Multi-year goals such as education, replacing the accounting system or reducing turnover and absenteeism can be a special problem for career planning. Yes, these are goals that definitely benefit the company, but may not be something that can be accomplished in a single year.

In the case of such desirable long-term goals, you’ll have to work with the employee to create multi-layered results that reward incremental progress. For example, your supervisor may be able to decrease absenteeism by 5 percent in the first year, with a goal of 25 percent in year three (measurable, time-bound).

Another example: Rather than a vague goal of increasing morale or decreasing turnover, write the goal to include something tangible and attainable, such as “hold one team-building activity every quarter,”(measurable) or “hold exit interviews with 75 percent of employees who leave”(measurable, attainable). And even though it may not spell it out, the natural result of completing such goals will lead to lower turnover and increased morale.

Remain Flexible

It’s important that you and your employees talk regularly about what progress they’re making toward their year-end goals. A SMART career development plan differentiates itself by being a living document.

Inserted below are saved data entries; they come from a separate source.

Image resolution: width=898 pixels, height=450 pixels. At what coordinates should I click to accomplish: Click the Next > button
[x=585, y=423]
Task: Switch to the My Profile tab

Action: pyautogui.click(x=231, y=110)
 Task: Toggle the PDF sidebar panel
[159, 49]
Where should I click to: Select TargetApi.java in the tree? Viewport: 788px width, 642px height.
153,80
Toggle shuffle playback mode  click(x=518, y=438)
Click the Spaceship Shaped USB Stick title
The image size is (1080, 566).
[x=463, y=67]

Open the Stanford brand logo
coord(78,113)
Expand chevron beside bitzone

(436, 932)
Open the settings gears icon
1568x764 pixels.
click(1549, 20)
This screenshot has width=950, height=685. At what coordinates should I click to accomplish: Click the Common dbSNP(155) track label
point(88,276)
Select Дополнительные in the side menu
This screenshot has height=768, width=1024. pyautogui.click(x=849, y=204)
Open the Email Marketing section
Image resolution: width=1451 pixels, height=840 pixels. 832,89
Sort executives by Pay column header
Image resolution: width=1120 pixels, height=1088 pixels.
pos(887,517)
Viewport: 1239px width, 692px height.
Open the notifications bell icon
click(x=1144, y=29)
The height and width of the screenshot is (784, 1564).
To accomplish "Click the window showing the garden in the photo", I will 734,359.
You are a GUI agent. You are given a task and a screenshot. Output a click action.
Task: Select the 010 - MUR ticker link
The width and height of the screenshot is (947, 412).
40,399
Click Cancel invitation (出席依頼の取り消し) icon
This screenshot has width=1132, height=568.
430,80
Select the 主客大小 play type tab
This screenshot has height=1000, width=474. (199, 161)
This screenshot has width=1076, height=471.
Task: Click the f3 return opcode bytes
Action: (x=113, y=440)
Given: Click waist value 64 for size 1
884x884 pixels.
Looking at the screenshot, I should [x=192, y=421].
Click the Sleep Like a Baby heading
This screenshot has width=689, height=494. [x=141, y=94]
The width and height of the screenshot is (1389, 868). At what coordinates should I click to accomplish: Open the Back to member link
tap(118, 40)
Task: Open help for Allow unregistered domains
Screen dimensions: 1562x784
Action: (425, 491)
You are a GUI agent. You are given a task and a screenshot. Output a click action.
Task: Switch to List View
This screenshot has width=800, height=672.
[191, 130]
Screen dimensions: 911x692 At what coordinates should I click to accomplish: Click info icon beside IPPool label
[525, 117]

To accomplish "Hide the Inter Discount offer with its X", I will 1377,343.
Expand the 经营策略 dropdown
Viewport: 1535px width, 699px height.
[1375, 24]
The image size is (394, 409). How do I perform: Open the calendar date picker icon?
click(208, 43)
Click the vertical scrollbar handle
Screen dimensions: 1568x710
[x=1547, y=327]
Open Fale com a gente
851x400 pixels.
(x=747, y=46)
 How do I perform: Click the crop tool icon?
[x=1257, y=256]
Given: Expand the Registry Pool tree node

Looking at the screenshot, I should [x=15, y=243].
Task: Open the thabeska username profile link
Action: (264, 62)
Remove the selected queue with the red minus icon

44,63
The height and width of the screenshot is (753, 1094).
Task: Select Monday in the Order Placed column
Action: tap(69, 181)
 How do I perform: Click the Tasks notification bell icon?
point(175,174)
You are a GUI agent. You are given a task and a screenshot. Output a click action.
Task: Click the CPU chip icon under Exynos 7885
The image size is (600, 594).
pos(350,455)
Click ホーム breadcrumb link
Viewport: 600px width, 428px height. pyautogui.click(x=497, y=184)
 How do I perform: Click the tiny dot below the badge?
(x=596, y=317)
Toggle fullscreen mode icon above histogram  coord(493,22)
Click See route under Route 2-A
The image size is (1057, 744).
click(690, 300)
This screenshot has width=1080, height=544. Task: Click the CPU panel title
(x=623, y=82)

Say your employee hasn’t had time to register for and take classes for her notary public certification. In a monthly conversation, you might identify why and make suggestions for projects that can be delayed or moved to another employee so that she can accomplish this goal.

Another advantage of revisiting the plan monthly or quarterly is that it allows you and the employee to make new goals should business priorities change.

For instance, layoffs may mean that your employee has taken on the work of three people or has totally different responsibilities. In such cases, a quick review and redesign of the career plan can help you both stay on target.

At its best, a SMART career development plan will reveal what you and your team need to do to accomplish your departmental and individual goals.